First of all, I don't really understand the point of accusing atheism of being a religion. Are you saying that since atheism is a religion that atheists are not permitted to critique "other" religions? How does this follow? Not only do all three mainstream monotheistic religions condemn each other as apostates, but all three themselves harbor their own violent infighting. Consider the conflicts between Orthodox/Reform Jews, Protestants/Catholics and Sunnis/Shi'as. Obviously this line of thinking is fallacious. Some people will then argue that the atheist utilizes just as much faith as their own religious convictions. In other words, atheists believe in things without sufficient evidence just as much as the religious. This is profoundly untrue and I will explain why. First, lets look at the definitions of both religion and atheism.
Religion is defined as a set of beliefs concerning the nature, and purpose of universe, esp. when as the creation of a superhuman agency or agencies, usually involving devotional and ritual observances and often containing a moral code governing the affairs of human conduct. A specific fundamental set of beliefs and practices generally agreed upon by a number of people or a sect.
Atheism is defined as disbelief in the existence of a god or gods.
Now, I grant that a philosophy does not have to be inherently theistic to be a religion. Certain sects of Hinduism and Buddhism as well as lesser known religions like Jainism do not believe in any gods. What makes these worldviews religious is not their particular stance on theism, but rather their fundamental sets of beliefs and practices with moral codes governing their conduct.
But what about atheism? Isn't atheism a "worldview" with "sets of beliefs?"
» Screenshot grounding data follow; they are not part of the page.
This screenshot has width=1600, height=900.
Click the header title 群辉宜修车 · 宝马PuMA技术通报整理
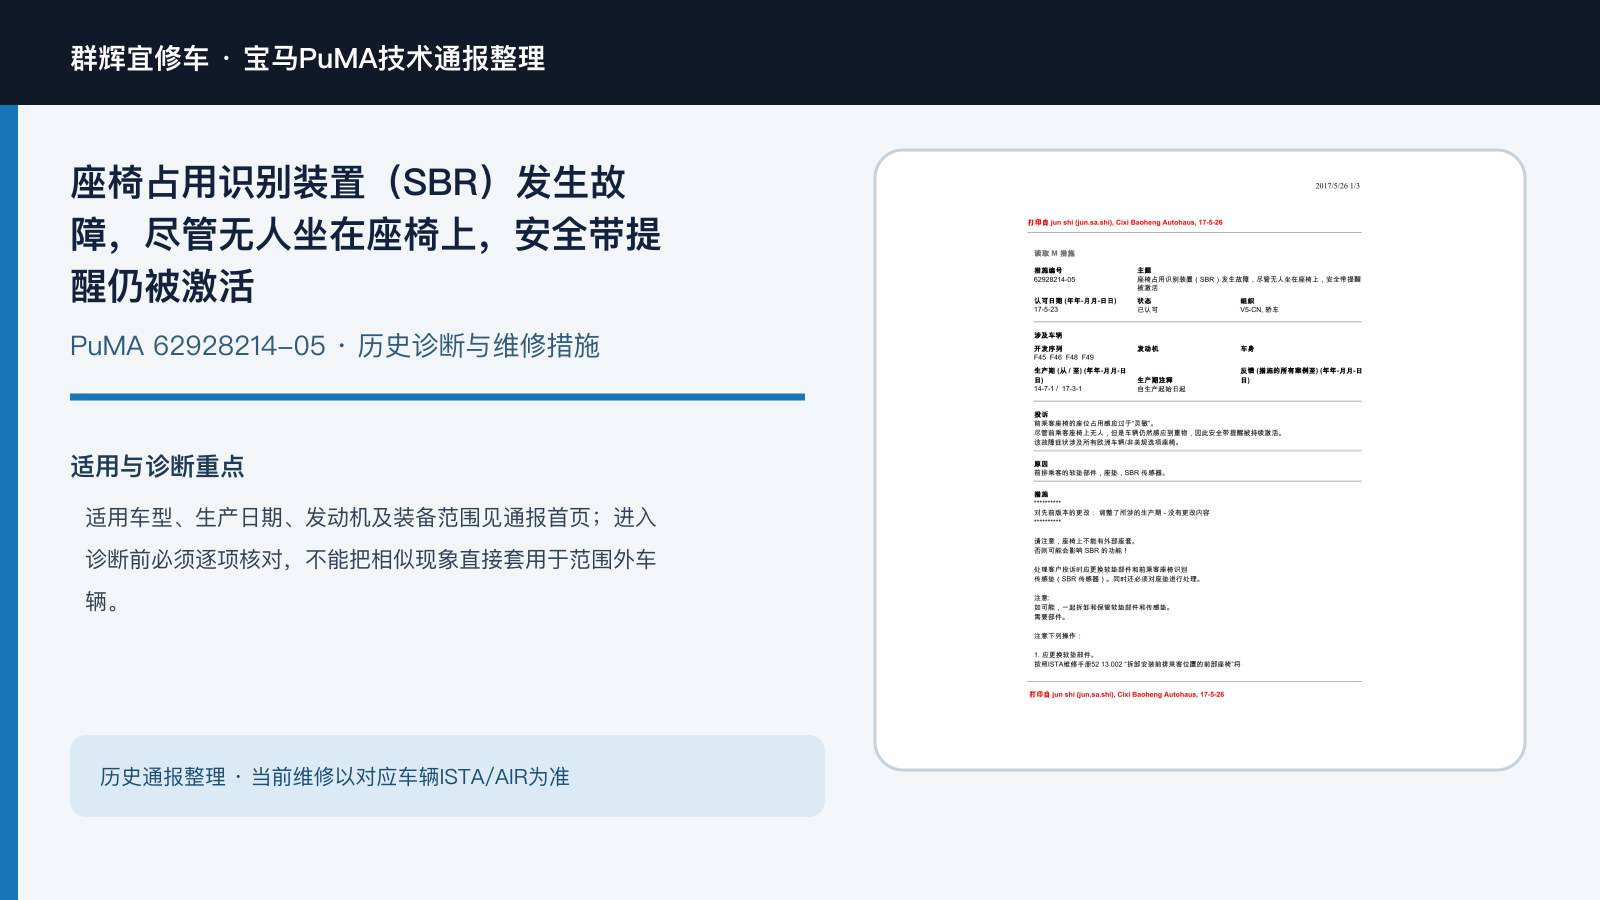(308, 58)
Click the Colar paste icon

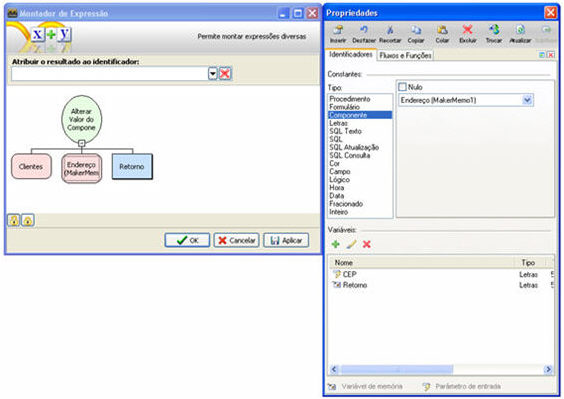click(x=442, y=30)
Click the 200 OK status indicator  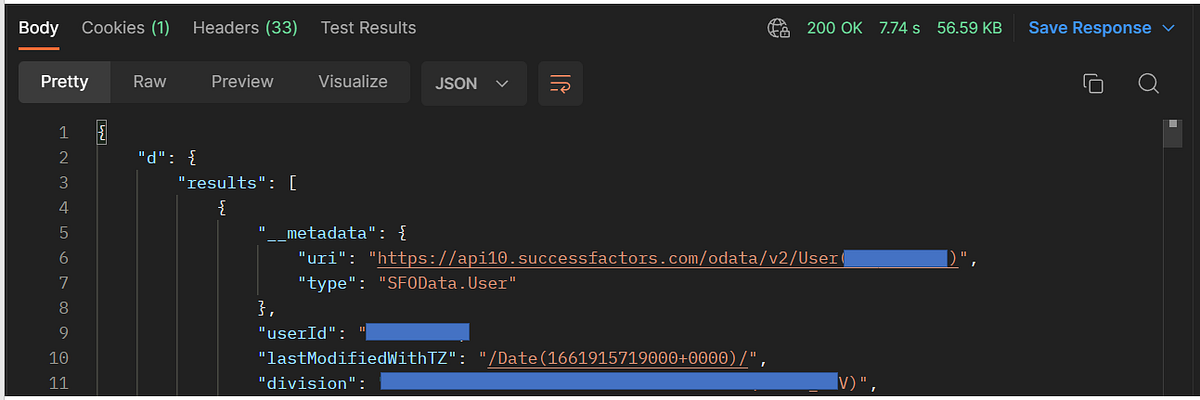click(x=834, y=28)
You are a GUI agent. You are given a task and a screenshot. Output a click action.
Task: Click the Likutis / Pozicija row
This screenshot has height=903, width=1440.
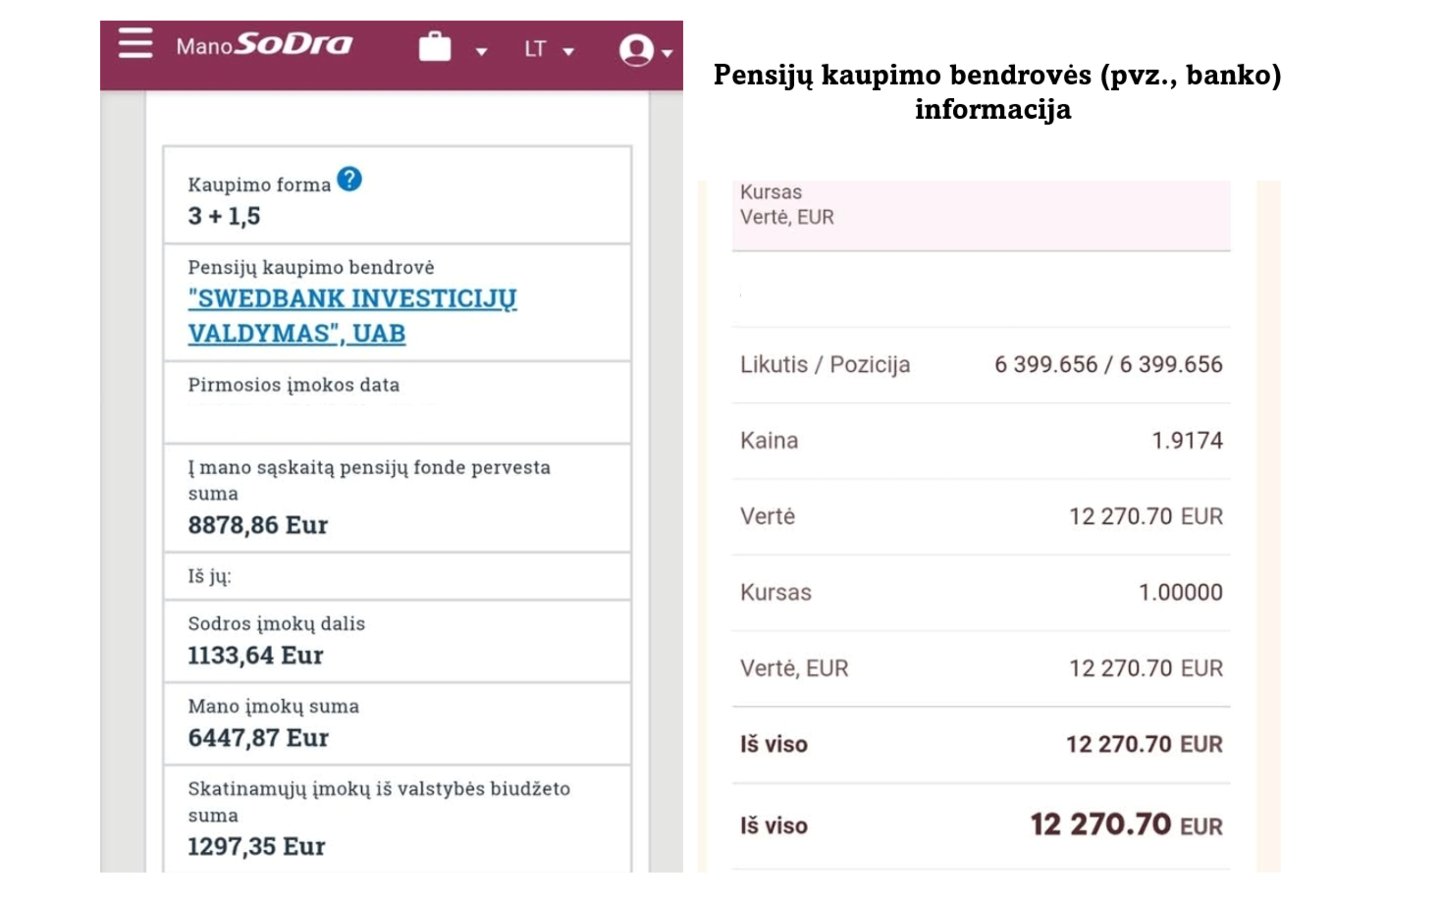(980, 365)

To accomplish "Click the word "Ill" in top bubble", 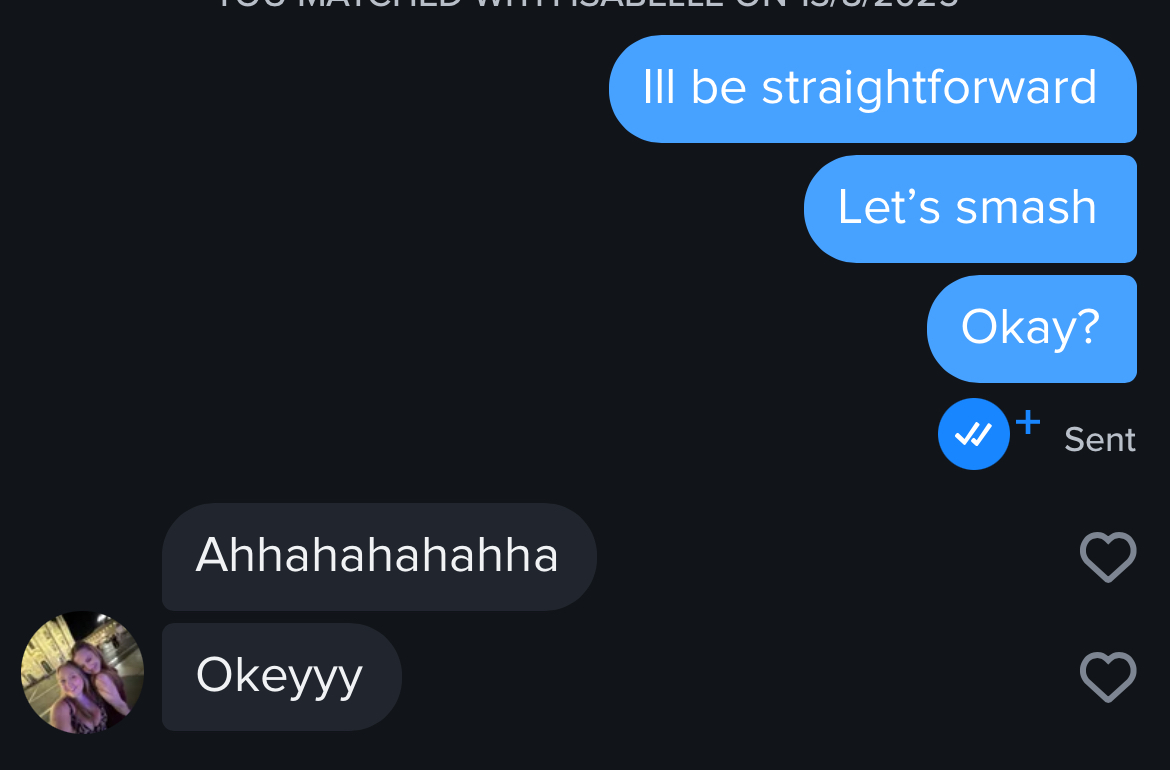I will [659, 87].
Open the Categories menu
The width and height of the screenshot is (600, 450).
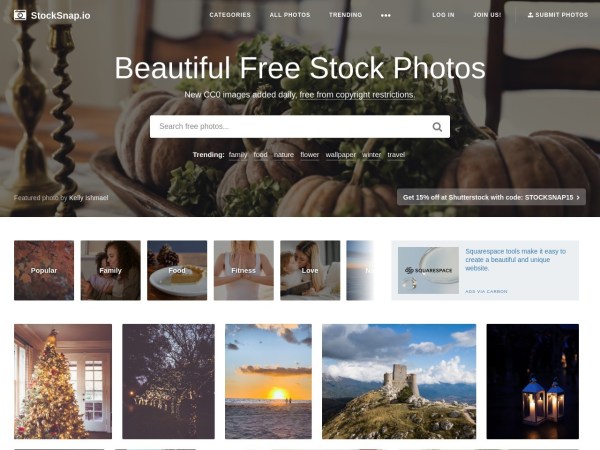[230, 15]
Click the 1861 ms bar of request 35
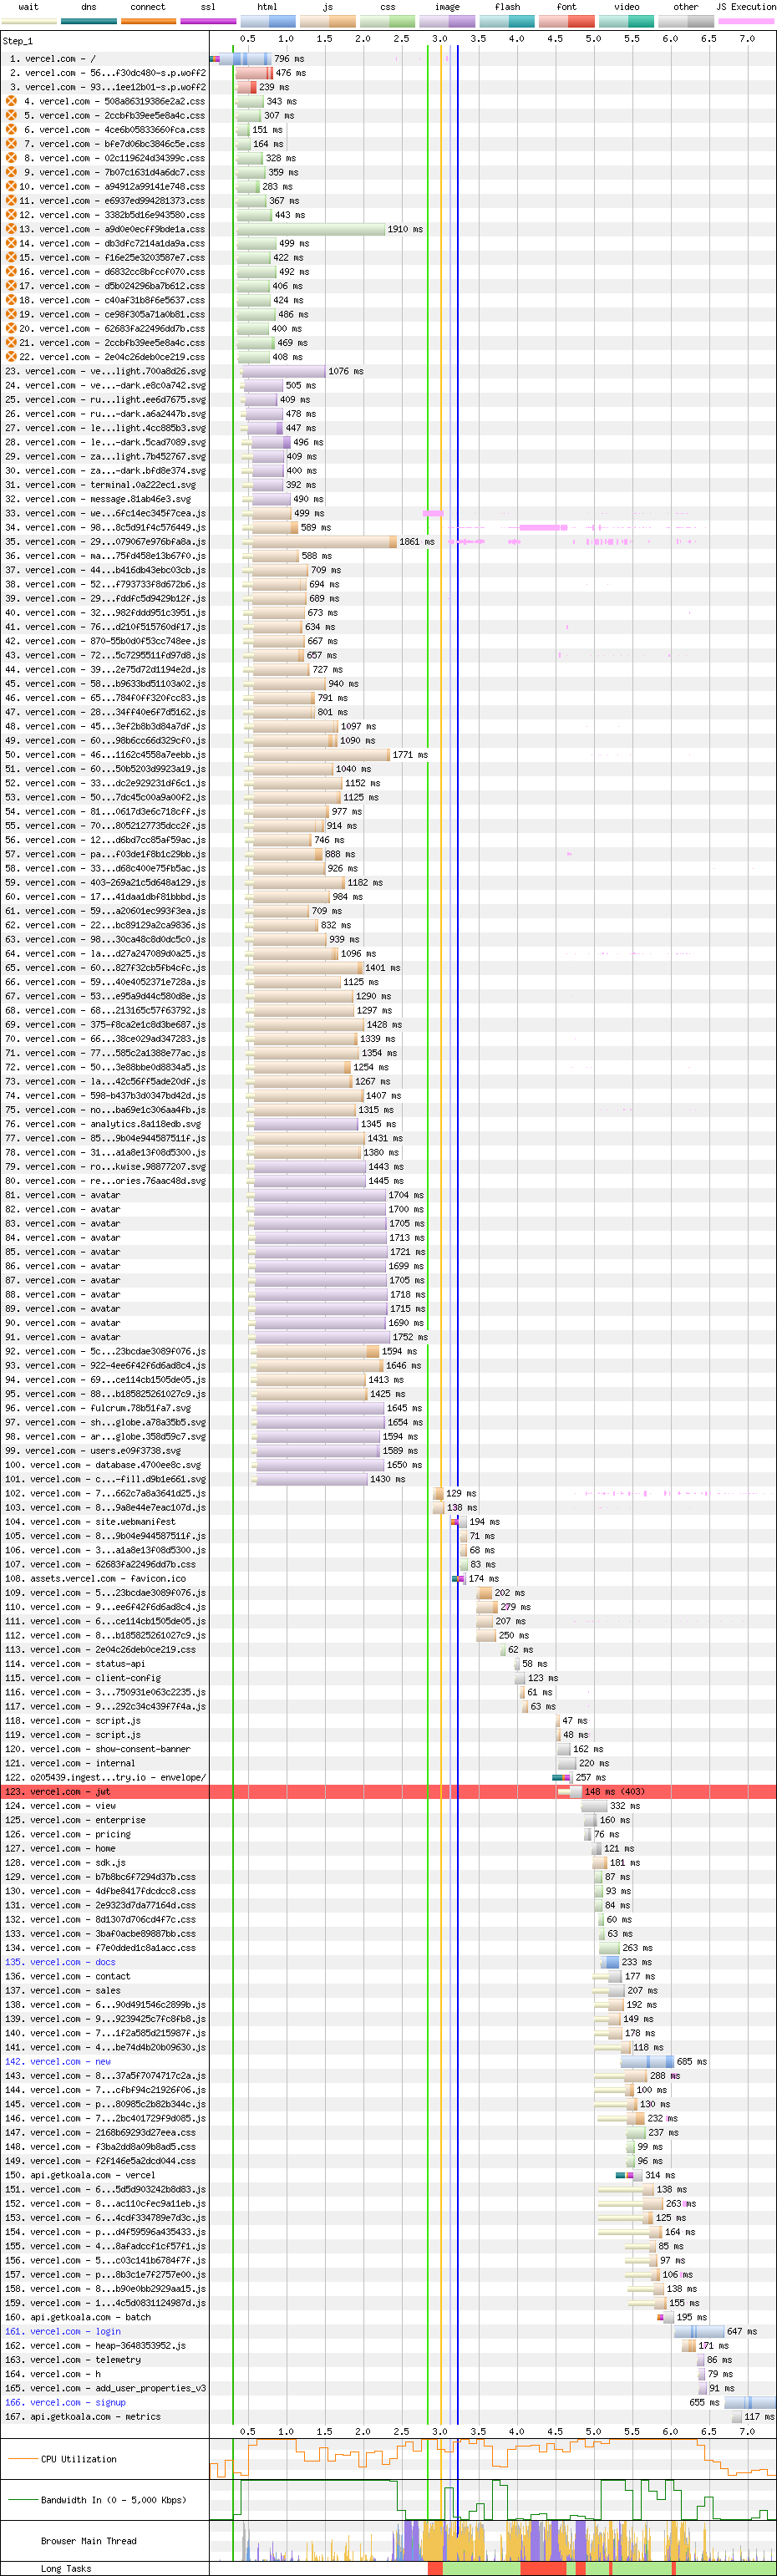This screenshot has height=2576, width=777. (x=324, y=542)
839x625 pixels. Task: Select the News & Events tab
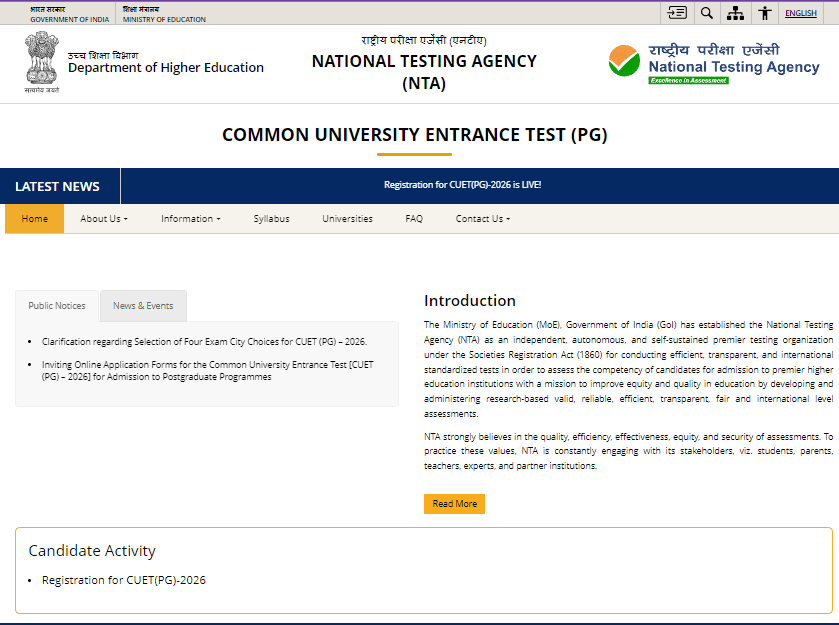click(x=142, y=306)
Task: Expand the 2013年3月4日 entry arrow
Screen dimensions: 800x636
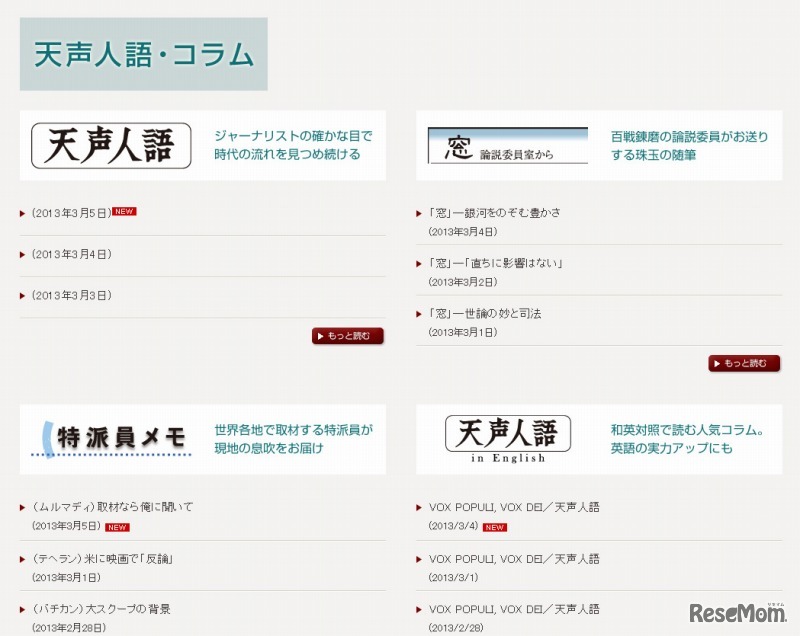Action: 22,254
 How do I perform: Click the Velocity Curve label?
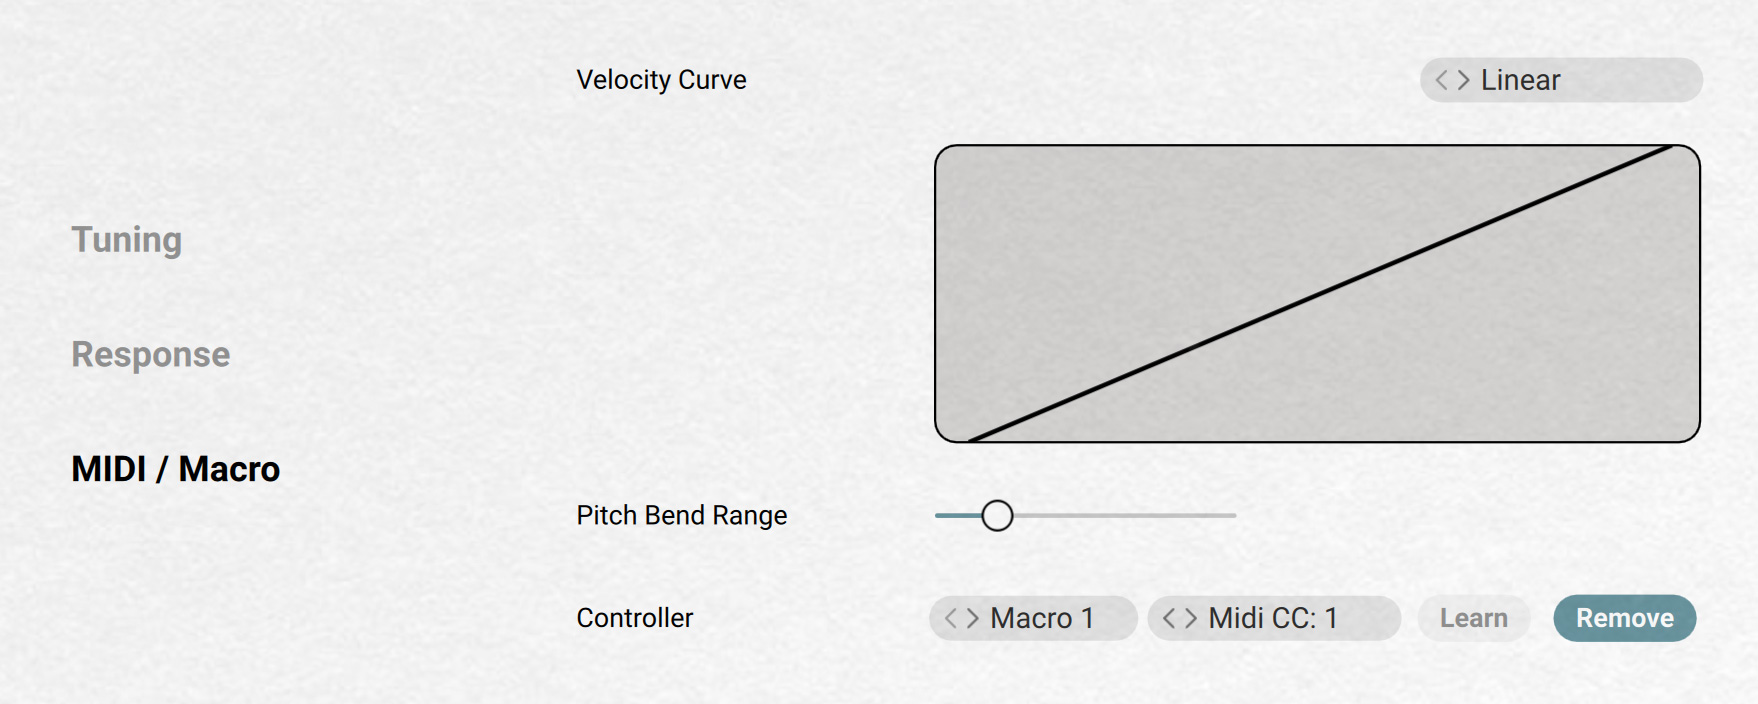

As the definition clearly states, the answer is no. Atheism is simply an assertion of what someone does not believe, not what they do believe or what they assert to be true. An atheist can be a genocidal communist (as Stalin certainly was) or an atheist can be a devout Jain. Atheism denotes no political affiliation, moral code, or philosophical disposition. An atheist can be a student of Ayn Rand or equally a student of Immanuel Kant. And everywhere in between. Are you beginning to see why that is simply not religion?
This is why, although I'm perfectly comfortable with the term atheist, I rather prefer the descriptor of pearlist. By subscribing to Pearlism, I am making a positive assertion about what I believe, namely in physical evidence and reasoned logic.
But aren't most pearlists atheists?
Well, yes they are. By my lights I do not see how they could not be. But this question is ignoring the distinction of terms I am laboring to make for your own sake. Correlation is warranted. But to make the terms synonymous would be an error.
But what about people like Richard Dawkins or Christopher Hitchens who go around promoting atheism? What makes them different than fundamentalist evangelists? Aren't they atheist "prophets"?
We'll get to fundamentalism in a moment. What makes people like Dawkins and Hitchens different from evangelicals is that their claims can be supported by verifiable evidence. Further, they are not claiming that if you dissent from their (again, evidence based) version of reality that you will suffer for it. True, the world may suffer for it presently, but you are not personally destined for eternal damnation. Richard Dawkins has written truly remarkable books about Darwinian evolution. These books are vastly thorough, providing evidence upon evidence upon evidence for the wonderful explanation of the diversity of life, and yet people still accuse him of having the same faith of a Christian. This is willful ignorance and total nonsense. They are not prophets because they do not claim divine inspiration from invisible agents.
Now, to this issue of atheists being the same as religious fundamentalists. I'm just curious, what would a non-fundamentalist atheist be? Would it be a person who only half-way rejects the god hypothesis? What fundamental sets of beliefs would the fundamentalist atheist be reverting to in his/her proclamations? Just as an evangelical fundamentalist hearkens back to a literal interpretation of the Bible, does the atheist fundamentalist refer back to "literal" interpretations of Bertrand Russell or Mark Twain or Epicurus? Of course not. You see here we run into the same issue of category description as we did with religion.
Okay, that makes sense. But isn't an atheist still utilizing faith to believe in things they cannot observe like the big bang or love or whatever?
No. The big bang is observable by studying the Doppler Effect of the stars in the rapidly expanding universe. Love (and morality and many emotions) are easily observed in fMRI experiments monitoring brain activity in human beings. We understand the chemicals involved in pleasure (like dopamine) and understand the parts of the brain that are particularly wired for certain emotions. It is the opposite of faith to reserve judgment until sufficient evidence is in. It is the opposite of faith to change previously accepted ideas in light of new and convincing data (Pluto is not a planet, the Universe is expanding, etc.) It is the opposite of faith to desire answers to questions.
And what will answer our questions? Will God? Has God seriously ever answered any of your questions without you assigning agency to some vague bible verse or emotional sleight of hand? I doubt it. Science can answer some of our questions. Not all of them. Not even most of them. But physical evidence and reasoned logic have been outrunning religion for centuries. And they will continue to do so. At any rate, I'd rather know 0.0000001% of what is true rather than believe in 100% of unverifiable mythology.